PROBLEM DESCRIPTION:
Copy out the entire listing below, line for line and without any alteration.

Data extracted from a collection
== == ==
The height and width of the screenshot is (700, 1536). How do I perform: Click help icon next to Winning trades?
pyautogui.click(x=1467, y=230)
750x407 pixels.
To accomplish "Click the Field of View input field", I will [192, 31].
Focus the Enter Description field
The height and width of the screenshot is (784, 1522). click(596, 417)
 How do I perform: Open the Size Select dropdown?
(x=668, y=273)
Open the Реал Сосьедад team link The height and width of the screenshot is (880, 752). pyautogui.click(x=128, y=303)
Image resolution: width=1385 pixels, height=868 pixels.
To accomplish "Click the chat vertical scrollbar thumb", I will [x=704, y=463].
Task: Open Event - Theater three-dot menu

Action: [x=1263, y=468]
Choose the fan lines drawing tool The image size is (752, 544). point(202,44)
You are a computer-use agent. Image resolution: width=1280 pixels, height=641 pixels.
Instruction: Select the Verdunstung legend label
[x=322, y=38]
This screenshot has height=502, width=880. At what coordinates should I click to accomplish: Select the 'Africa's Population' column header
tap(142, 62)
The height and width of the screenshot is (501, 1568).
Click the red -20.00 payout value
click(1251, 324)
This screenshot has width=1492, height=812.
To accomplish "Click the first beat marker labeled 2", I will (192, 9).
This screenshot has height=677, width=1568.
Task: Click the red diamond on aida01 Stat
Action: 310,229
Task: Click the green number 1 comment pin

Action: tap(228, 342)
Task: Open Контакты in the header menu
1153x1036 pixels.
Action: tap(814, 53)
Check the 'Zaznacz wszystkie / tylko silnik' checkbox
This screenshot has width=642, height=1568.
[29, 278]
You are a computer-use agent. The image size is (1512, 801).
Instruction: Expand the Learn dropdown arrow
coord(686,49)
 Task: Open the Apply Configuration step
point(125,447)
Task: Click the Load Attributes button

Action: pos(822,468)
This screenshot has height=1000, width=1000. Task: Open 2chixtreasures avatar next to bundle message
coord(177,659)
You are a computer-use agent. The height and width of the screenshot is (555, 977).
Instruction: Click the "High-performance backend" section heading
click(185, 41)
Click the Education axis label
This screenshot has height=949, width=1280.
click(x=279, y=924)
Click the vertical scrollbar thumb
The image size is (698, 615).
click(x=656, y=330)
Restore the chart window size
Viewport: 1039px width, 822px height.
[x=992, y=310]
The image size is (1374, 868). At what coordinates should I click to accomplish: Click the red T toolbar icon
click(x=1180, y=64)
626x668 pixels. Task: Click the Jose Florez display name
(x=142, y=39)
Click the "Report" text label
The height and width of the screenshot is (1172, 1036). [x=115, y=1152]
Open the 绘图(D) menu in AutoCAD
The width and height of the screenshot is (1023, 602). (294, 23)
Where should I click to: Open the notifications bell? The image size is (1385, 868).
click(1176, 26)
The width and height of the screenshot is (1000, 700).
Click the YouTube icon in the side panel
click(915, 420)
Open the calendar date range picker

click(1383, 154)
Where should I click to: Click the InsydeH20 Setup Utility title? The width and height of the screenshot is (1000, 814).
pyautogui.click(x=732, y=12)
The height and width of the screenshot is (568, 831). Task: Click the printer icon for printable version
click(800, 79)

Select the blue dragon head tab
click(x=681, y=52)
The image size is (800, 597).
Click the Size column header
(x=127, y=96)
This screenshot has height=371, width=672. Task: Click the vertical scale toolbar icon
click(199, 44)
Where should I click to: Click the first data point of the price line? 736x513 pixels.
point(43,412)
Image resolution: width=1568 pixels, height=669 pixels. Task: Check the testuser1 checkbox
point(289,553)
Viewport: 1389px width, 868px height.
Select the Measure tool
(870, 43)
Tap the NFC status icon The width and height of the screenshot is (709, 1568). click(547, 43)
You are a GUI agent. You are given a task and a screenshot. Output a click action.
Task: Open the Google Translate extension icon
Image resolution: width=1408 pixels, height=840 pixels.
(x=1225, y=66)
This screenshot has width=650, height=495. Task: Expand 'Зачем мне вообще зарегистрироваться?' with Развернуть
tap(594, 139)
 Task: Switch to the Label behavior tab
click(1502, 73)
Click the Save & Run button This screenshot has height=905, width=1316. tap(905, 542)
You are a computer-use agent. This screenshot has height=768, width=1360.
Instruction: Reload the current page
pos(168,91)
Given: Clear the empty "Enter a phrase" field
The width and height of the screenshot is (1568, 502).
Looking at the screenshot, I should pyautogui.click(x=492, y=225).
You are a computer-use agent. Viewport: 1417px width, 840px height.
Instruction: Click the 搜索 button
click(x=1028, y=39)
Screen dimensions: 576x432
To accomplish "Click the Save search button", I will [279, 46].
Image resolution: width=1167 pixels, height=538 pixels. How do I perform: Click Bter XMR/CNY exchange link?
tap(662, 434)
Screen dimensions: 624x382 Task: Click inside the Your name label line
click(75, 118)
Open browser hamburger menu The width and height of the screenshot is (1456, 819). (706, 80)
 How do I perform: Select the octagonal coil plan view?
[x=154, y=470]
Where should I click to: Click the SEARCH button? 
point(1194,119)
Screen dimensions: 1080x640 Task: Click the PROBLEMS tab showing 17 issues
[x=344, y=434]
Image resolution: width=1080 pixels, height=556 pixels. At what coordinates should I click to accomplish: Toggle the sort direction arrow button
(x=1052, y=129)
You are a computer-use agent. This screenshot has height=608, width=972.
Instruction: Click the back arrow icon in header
== == ==
SOLUTION TO THIS EXERCISE:
The height and width of the screenshot is (700, 1536). How do I perform: Click help icon next to Winning trades?
pyautogui.click(x=1467, y=230)
750x407 pixels.
To accomplish "Click the Field of View input field", I will [192, 31].
Focus the Enter Description field
The height and width of the screenshot is (784, 1522). click(596, 417)
 How do I perform: Open the Size Select dropdown?
(x=668, y=273)
Open the Реал Сосьедад team link The height and width of the screenshot is (880, 752). pyautogui.click(x=128, y=303)
Image resolution: width=1385 pixels, height=868 pixels.
To accomplish "Click the chat vertical scrollbar thumb", I will [x=704, y=463].
Task: Open Event - Theater three-dot menu

Action: [x=1263, y=468]
Choose the fan lines drawing tool The image size is (752, 544). point(202,44)
You are a computer-use agent. Image resolution: width=1280 pixels, height=641 pixels.
Instruction: Select the Verdunstung legend label
[x=322, y=38]
This screenshot has height=502, width=880. At what coordinates should I click to accomplish: Select the 'Africa's Population' column header
tap(142, 62)
The height and width of the screenshot is (501, 1568).
Click the red -20.00 payout value
click(1251, 324)
This screenshot has width=1492, height=812.
To accomplish "Click the first beat marker labeled 2", I will (192, 9).
This screenshot has height=677, width=1568.
Task: Click the red diamond on aida01 Stat
Action: 310,229
Task: Click the green number 1 comment pin

Action: tap(228, 342)
Task: Open Контакты in the header menu
1153x1036 pixels.
Action: tap(814, 53)
Check the 'Zaznacz wszystkie / tylko silnik' checkbox
This screenshot has width=642, height=1568.
[29, 278]
You are a computer-use agent. The image size is (1512, 801).
Instruction: Expand the Learn dropdown arrow
coord(686,49)
 Task: Open the Apply Configuration step
point(125,447)
Task: Click the Load Attributes button

Action: pos(822,468)
This screenshot has height=1000, width=1000. Task: Open 2chixtreasures avatar next to bundle message
coord(177,659)
You are a computer-use agent. The height and width of the screenshot is (555, 977).
Instruction: Click the "High-performance backend" section heading
click(185, 41)
Click the Education axis label
This screenshot has height=949, width=1280.
click(x=279, y=924)
Click the vertical scrollbar thumb
The image size is (698, 615).
click(x=656, y=330)
Restore the chart window size
Viewport: 1039px width, 822px height.
[x=992, y=310]
The image size is (1374, 868). At what coordinates should I click to accomplish: Click the red T toolbar icon
click(x=1180, y=64)
626x668 pixels. Task: Click the Jose Florez display name
(x=142, y=39)
Click the "Report" text label
The height and width of the screenshot is (1172, 1036). [x=115, y=1152]
Open the 绘图(D) menu in AutoCAD
The width and height of the screenshot is (1023, 602). (294, 23)
Where should I click to: Open the notifications bell? The image size is (1385, 868).
click(1176, 26)
The width and height of the screenshot is (1000, 700).
Click the YouTube icon in the side panel
click(915, 420)
Open the calendar date range picker

click(1383, 154)
Where should I click to: Click the InsydeH20 Setup Utility title? The width and height of the screenshot is (1000, 814).
pyautogui.click(x=732, y=12)
The height and width of the screenshot is (568, 831). Task: Click the printer icon for printable version
click(800, 79)

Select the blue dragon head tab
click(x=681, y=52)
The image size is (800, 597).
Click the Size column header
(x=127, y=96)
This screenshot has height=371, width=672. Task: Click the vertical scale toolbar icon
click(199, 44)
Where should I click to: Click the first data point of the price line? 736x513 pixels.
point(43,412)
Image resolution: width=1568 pixels, height=669 pixels. Task: Check the testuser1 checkbox
point(289,553)
Viewport: 1389px width, 868px height.
Select the Measure tool
(870, 43)
Tap the NFC status icon The width and height of the screenshot is (709, 1568). click(547, 43)
You are a GUI agent. You are given a task and a screenshot. Output a click action.
Task: Open the Google Translate extension icon
Image resolution: width=1408 pixels, height=840 pixels.
(x=1225, y=66)
This screenshot has width=650, height=495. Task: Expand 'Зачем мне вообще зарегистрироваться?' with Развернуть
tap(594, 139)
 Task: Switch to the Label behavior tab
click(1502, 73)
Click the Save & Run button This screenshot has height=905, width=1316. tap(905, 542)
You are a computer-use agent. This screenshot has height=768, width=1360.
Instruction: Reload the current page
pos(168,91)
Given: Clear the empty "Enter a phrase" field
The width and height of the screenshot is (1568, 502).
Looking at the screenshot, I should pyautogui.click(x=492, y=225).
You are a computer-use agent. Viewport: 1417px width, 840px height.
Instruction: Click the 搜索 button
click(x=1028, y=39)
Screen dimensions: 576x432
To accomplish "Click the Save search button", I will [279, 46].
Image resolution: width=1167 pixels, height=538 pixels. How do I perform: Click Bter XMR/CNY exchange link?
tap(662, 434)
Screen dimensions: 624x382 Task: Click inside the Your name label line
click(75, 118)
Open browser hamburger menu The width and height of the screenshot is (1456, 819). (706, 80)
 How do I perform: Select the octagonal coil plan view?
[x=154, y=470]
Where should I click to: Click the SEARCH button? 
point(1194,119)
Screen dimensions: 1080x640 Task: Click the PROBLEMS tab showing 17 issues
[x=344, y=434]
Image resolution: width=1080 pixels, height=556 pixels. At what coordinates should I click to accomplish: Toggle the sort direction arrow button
(x=1052, y=129)
You are a computer-use agent. This screenshot has height=608, width=972.
Instruction: Click the back arrow icon in header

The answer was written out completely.